» Data extract
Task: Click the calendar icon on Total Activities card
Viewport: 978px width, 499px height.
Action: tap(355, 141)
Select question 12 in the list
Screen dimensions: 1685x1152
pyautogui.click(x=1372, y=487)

» Work to be completed
Return the whole listing exactly as it reads.

» Solution to this exercise
Task: Click the calendar icon on Total Activities card
Viewport: 978px width, 499px height.
Action: tap(355, 141)
Select question 12 in the list
Screen dimensions: 1685x1152
pyautogui.click(x=1372, y=487)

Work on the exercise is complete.